## Exercise prompt
Count the lines in the items below that contain the string "magnifier", matching case exactly, and reply with the number alone.

## Records for the exercise
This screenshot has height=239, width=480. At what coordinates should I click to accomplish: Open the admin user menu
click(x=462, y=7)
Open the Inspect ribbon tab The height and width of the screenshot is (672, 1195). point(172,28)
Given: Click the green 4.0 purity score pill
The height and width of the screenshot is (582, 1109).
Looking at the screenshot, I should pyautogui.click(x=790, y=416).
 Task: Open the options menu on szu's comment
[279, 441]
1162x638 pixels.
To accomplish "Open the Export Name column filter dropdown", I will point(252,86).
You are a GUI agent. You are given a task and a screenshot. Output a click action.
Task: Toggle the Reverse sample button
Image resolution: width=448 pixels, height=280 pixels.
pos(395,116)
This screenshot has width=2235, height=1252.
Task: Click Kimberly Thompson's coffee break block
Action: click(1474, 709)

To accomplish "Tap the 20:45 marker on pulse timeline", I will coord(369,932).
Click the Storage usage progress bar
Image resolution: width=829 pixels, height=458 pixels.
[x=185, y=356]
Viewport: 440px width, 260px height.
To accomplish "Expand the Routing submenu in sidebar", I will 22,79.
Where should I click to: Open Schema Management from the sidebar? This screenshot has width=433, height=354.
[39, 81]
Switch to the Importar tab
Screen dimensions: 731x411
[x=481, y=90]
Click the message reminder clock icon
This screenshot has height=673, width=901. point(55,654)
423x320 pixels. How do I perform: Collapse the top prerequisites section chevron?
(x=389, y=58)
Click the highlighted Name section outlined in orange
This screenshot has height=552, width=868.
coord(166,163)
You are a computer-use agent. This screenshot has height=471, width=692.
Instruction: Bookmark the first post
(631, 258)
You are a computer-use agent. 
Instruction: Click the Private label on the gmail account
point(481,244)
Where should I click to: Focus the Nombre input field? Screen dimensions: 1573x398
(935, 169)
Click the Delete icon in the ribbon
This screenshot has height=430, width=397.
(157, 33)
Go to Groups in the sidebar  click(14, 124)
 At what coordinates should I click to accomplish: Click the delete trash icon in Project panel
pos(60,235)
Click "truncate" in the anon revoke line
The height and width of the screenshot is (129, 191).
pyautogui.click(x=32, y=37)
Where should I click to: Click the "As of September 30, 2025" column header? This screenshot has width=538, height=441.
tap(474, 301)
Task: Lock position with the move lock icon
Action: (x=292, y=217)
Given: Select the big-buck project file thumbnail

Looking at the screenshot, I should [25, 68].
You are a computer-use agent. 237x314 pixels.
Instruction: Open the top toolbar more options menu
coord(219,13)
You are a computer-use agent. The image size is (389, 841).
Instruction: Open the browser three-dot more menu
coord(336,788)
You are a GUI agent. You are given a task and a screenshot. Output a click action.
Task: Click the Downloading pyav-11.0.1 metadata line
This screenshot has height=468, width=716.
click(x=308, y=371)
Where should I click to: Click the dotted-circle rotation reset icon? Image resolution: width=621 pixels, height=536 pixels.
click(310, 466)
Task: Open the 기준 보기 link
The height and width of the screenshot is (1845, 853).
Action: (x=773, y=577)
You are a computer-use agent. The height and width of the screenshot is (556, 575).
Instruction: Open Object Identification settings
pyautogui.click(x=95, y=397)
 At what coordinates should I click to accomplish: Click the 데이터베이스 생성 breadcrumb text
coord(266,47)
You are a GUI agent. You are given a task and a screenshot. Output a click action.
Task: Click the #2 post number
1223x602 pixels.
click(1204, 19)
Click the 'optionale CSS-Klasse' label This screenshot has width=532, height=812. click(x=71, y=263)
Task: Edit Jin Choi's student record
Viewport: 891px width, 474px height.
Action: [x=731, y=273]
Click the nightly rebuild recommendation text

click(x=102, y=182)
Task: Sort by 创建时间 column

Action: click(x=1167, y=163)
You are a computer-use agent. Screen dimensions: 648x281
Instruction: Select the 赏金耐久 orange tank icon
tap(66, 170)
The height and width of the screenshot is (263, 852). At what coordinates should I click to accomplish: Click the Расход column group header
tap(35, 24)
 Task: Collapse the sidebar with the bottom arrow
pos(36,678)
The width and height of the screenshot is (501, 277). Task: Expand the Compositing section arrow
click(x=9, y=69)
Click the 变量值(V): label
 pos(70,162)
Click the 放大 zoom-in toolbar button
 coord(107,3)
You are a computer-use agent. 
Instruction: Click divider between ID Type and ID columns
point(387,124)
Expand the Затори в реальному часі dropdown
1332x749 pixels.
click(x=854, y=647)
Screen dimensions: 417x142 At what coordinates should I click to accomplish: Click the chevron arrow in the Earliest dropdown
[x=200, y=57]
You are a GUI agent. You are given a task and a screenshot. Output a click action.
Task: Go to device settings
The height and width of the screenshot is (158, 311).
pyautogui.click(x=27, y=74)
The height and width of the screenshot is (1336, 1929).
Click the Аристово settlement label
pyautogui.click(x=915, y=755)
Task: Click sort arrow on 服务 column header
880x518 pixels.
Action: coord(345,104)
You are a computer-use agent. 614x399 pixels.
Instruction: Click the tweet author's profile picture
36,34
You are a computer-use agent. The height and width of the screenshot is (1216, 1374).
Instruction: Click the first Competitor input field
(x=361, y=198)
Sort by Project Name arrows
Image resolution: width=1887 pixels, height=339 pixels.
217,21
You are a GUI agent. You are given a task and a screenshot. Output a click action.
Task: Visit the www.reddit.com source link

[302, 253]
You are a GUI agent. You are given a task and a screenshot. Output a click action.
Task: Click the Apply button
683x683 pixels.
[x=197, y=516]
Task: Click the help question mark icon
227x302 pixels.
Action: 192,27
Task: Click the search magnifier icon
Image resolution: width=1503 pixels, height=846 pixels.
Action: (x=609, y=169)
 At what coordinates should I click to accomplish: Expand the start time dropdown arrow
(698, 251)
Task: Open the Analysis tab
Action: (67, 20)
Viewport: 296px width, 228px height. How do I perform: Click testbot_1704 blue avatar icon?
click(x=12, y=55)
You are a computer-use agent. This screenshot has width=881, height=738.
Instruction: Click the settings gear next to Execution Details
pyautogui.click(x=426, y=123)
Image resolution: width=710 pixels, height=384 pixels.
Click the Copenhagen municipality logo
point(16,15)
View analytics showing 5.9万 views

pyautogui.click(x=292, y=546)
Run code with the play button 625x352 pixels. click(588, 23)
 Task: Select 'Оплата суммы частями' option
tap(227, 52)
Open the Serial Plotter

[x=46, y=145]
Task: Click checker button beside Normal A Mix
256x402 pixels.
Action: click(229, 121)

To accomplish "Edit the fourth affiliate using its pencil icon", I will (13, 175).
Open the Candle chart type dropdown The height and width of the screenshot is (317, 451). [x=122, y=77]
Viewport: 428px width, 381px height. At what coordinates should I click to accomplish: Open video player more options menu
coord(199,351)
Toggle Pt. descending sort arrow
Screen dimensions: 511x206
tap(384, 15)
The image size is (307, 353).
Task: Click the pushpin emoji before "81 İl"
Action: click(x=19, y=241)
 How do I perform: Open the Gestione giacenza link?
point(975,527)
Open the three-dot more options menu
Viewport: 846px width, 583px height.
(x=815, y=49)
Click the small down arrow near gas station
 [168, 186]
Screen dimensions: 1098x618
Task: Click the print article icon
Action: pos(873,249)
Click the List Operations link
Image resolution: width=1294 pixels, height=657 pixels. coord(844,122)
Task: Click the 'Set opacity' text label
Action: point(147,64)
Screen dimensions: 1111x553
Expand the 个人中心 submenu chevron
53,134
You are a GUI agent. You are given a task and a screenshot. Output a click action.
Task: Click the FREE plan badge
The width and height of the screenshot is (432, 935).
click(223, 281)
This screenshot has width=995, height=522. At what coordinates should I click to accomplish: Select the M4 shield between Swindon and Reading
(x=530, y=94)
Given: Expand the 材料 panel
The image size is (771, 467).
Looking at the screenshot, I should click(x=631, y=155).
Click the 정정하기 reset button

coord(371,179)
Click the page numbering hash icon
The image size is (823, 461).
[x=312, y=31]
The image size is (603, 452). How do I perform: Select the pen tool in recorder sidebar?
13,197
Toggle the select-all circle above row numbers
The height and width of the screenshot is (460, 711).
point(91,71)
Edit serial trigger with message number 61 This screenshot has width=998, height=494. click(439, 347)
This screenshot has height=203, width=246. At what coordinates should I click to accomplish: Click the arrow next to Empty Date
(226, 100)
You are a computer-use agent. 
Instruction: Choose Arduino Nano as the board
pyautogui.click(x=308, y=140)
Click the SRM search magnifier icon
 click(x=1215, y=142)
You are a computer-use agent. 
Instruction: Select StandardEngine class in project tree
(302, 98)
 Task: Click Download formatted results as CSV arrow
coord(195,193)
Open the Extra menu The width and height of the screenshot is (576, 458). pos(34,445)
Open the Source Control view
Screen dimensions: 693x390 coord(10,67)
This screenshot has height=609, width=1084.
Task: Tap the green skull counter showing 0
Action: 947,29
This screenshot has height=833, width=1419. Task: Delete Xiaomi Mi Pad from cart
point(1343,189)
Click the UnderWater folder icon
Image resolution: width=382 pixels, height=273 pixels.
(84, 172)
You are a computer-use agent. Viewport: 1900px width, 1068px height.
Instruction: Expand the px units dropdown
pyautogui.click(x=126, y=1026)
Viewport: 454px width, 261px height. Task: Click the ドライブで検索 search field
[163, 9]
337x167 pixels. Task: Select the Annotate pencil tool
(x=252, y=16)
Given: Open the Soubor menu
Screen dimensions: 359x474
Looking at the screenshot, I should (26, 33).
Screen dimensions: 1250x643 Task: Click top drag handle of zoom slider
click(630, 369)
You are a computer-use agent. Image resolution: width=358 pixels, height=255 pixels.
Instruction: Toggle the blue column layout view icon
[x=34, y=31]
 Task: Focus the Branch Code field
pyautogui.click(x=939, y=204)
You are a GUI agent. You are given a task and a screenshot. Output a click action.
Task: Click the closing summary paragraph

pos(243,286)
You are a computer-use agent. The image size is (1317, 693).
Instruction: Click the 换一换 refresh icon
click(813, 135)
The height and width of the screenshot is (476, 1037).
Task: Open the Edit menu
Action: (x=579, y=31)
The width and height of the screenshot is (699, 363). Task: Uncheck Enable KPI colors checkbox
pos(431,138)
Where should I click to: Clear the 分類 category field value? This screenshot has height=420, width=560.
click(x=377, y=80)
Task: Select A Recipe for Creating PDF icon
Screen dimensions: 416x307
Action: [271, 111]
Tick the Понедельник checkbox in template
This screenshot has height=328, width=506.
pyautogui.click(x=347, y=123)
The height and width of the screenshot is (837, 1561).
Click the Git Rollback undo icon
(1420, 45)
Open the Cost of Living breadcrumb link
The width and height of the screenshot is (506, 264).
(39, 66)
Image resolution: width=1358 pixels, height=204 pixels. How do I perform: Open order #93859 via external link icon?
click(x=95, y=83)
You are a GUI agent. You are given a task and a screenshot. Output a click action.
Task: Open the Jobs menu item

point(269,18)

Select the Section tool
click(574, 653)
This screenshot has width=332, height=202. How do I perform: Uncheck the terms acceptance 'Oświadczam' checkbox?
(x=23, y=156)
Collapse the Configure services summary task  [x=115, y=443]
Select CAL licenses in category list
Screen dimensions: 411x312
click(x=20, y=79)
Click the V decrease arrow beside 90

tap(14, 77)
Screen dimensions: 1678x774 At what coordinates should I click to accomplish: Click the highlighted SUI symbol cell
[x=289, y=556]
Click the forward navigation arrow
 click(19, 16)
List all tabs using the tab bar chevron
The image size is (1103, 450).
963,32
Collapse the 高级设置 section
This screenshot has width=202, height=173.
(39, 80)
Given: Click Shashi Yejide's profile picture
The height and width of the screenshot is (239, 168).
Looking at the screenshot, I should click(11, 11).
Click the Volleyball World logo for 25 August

## Solution to the problem
2